Theoretical and Practical Implications
This work empirically validates that fine-grained spatial-spectral feature extraction (TBFE), spatial attention reweighting (HPA), and structured cross-layer fusion (CFF) in a hybrid CNN-Transformer pipeline are synergistic for HSI. The results indicate that direct concatenation or naive skip connections in previous architectures are suboptimal, and the designed modules each fulfill non-redundant representational and regularization roles. This architectural template can be readily extended to other multi-dimensional, high-sample-complexity tasks in remote sensing, bioinformatics, and medical imaging.

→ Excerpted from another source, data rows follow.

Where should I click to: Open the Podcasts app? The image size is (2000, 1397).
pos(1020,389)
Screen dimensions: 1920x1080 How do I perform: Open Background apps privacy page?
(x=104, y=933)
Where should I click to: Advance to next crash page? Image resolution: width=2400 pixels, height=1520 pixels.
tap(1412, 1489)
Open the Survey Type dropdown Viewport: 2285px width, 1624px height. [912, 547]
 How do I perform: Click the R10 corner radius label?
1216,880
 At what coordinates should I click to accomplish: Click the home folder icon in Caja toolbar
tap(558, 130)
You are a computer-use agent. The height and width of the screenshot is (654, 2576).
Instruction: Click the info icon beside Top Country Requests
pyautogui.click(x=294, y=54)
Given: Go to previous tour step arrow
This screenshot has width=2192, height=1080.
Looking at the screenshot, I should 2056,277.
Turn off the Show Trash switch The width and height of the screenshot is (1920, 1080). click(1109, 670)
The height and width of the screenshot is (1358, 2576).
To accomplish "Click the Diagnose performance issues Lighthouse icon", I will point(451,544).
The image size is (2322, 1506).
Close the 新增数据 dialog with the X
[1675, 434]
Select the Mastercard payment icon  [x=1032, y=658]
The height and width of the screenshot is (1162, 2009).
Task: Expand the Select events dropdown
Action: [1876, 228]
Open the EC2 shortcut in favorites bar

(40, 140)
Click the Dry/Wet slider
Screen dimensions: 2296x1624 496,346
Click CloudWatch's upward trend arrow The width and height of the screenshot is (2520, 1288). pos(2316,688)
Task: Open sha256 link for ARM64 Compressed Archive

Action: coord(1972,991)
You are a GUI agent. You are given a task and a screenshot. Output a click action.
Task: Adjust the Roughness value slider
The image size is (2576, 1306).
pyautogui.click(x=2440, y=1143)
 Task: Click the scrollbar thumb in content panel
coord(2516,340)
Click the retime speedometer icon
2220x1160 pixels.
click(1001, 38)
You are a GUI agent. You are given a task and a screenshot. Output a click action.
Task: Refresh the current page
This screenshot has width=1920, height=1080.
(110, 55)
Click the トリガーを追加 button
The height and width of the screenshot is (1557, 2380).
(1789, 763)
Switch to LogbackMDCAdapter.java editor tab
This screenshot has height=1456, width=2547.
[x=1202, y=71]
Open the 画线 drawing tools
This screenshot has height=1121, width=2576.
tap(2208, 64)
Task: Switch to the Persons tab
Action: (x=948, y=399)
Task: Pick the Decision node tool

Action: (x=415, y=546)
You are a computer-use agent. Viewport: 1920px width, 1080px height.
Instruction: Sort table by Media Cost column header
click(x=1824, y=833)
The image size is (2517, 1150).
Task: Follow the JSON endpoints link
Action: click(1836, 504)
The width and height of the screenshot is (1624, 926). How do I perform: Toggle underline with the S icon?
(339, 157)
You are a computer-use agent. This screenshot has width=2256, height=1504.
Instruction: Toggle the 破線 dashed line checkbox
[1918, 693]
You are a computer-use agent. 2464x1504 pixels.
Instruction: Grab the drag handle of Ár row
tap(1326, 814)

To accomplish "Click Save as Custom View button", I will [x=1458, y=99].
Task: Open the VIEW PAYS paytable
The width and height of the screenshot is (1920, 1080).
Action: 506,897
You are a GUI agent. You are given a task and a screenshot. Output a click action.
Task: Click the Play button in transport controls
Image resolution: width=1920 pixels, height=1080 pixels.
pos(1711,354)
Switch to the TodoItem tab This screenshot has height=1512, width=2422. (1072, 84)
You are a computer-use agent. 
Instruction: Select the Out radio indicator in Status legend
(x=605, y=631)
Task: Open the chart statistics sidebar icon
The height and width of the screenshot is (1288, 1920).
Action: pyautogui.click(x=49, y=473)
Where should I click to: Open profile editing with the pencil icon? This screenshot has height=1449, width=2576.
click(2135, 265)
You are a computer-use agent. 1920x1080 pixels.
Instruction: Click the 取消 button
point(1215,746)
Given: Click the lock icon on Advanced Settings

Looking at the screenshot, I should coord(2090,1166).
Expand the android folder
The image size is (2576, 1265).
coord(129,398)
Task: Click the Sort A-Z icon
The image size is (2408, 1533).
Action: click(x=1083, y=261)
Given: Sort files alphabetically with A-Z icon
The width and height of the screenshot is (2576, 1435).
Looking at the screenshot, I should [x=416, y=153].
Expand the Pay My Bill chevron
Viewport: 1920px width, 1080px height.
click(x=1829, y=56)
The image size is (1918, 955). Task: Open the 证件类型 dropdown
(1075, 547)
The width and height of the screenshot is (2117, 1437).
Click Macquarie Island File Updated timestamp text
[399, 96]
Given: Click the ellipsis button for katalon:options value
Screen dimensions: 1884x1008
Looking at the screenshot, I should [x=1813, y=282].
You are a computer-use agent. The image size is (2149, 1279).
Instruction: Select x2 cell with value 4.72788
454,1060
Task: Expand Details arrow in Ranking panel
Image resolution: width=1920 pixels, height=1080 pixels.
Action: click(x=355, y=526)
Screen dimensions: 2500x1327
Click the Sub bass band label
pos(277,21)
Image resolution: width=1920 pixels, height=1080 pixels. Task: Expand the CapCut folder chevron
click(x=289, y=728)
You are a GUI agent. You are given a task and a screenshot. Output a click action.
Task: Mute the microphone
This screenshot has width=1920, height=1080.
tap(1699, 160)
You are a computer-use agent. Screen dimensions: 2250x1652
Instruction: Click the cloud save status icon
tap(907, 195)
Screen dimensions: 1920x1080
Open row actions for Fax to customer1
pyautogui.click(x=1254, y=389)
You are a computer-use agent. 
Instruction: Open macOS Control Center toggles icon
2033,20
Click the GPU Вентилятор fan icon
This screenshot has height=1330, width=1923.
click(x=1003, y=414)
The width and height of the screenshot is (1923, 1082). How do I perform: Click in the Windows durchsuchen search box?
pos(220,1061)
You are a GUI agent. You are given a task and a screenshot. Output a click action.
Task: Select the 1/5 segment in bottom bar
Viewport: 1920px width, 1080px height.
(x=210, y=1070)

Furthermore, the modelโs modularity (plug-and-play TBFE/HPA/CFF) allows for straightforward adaptation for multimodal fusion (e.g., LiDAR + HSI) and may inspire future work on jointly-learned attention or shared representations across tasks such as semantic segmentation or object detection in remote scenes. The principled reduction of information loss via CFF in deep transformer stacks is directly relevant for large-scale sequential modeling, offering insights relevant for both spatial vision and sequence learning domains.
Conclusion
The synergistic CNN-Transformer network with pooling attention fusion provides strong evidence for the efficacy of spatial-spectral hybridization in HSI classification. Through architectural innovations in multi-branch convolutions, hybrid attention, and adaptive cross-layer fusion, the model attains state-of-the-art accuracy and efficiency. These results contribute a robust blueprint for future research in remote sensing and set a new performance standard for HSI classification frameworks.